Schuler W, Ruetsch N R, Amsler M, Bosma M J
Basel Institute for Immunology, Switzerland.
Eur J Immunol. 1991 Mar;21(3):589-96. doi: 10.1002/eji.1830210309.
The mouse mutation scid adversely affects the process of VDJ recombination. Attempts to form coding joints, that is, to joint V or D to J gene segments generally fail in developing scid lymphocytes. It has been proposed that the scid mutation results a defective VDJ recombinase system. Here we describe five scid T cell lymphomas containing one or two TcR gamma coding joints each, even though the majority of the multiple TcR gamma chain gene rearrangements and all TcR beta rearrangements in these cells were abnormal with the deletions typically found in scid lymphoid cells. One of the five T cell lymphomas was shown to have an active VDJ recombinase system; however, this activity was defective indicating that the scid phenotype has been retained. We conclude that the scid VDJ recombinase system has not completely lost the ability to form coding joints. P-nucleotide additions of unusual length or composition were found at the junctional border in five of the eight TcR gamma coding joints. This might reflect a defect in the activity of a component of the VDJ recombinase system involved in the generation of P-nucleotide additions. In one of the observed rearrangements, a V gamma 5-J gamma 3 coding joint was formed. This establishes the transcriptional orientation of J gamma 3-C gamma 3 and confirms a previously proposed organization of the TcR gamma genes.

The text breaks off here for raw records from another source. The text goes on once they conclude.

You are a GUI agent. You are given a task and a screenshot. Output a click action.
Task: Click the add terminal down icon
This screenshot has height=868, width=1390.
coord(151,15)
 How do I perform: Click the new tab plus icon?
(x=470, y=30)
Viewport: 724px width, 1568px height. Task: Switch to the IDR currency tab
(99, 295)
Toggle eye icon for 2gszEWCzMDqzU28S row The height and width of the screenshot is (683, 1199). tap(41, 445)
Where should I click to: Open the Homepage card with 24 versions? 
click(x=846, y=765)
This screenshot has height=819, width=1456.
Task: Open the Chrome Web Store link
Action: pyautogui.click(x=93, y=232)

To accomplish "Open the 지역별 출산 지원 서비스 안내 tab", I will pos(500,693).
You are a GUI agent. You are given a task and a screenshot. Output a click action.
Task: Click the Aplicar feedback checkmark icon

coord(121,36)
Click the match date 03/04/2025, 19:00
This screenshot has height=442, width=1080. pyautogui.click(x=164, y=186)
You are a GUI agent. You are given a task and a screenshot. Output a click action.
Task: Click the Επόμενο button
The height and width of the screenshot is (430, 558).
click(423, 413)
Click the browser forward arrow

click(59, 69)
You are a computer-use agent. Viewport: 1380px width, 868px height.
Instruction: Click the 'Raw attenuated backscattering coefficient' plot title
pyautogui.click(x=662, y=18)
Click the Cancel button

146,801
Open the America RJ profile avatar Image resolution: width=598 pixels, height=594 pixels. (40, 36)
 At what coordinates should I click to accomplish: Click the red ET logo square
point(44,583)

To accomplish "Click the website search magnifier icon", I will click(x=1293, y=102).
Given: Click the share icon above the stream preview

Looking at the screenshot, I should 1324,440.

小鼠突变scid对VDJ重排过程产生不利影响。在发育中的scid淋巴细胞中,形成编码连接(即V或D与J基因片段连接)的尝试通常会失败。有人提出scid突变导致VDJ重组酶系统存在缺陷。在此,我们描述了五个scid T细胞淋巴瘤,每个淋巴瘤含有一两个TcRγ编码连接,尽管这些细胞中大多数多个TcRγ链基因重排以及所有TcRβ重排都是异常的,具有scid淋巴细胞中典型的缺失。五个T细胞淋巴瘤中的一个被证明具有活跃的VDJ重组酶系统;然而,这种活性存在缺陷,表明scid表型得以保留。我们得出结论,scid VDJ重组酶系统并未完全丧失形成编码连接的能力。在八个TcRγ编码连接中的五个连接边界处发现了长度或组成异常的P核苷酸添加。这可能反映了参与P核苷酸添加生成的VDJ重组酶系统某个组分的活性缺陷。在观察到的一次重排中,形成了一个Vγ5-Jγ3编码连接。这确定了Jγ3-Cγ3的转录方向,并证实了先前提出的TcRγ基因组织形式。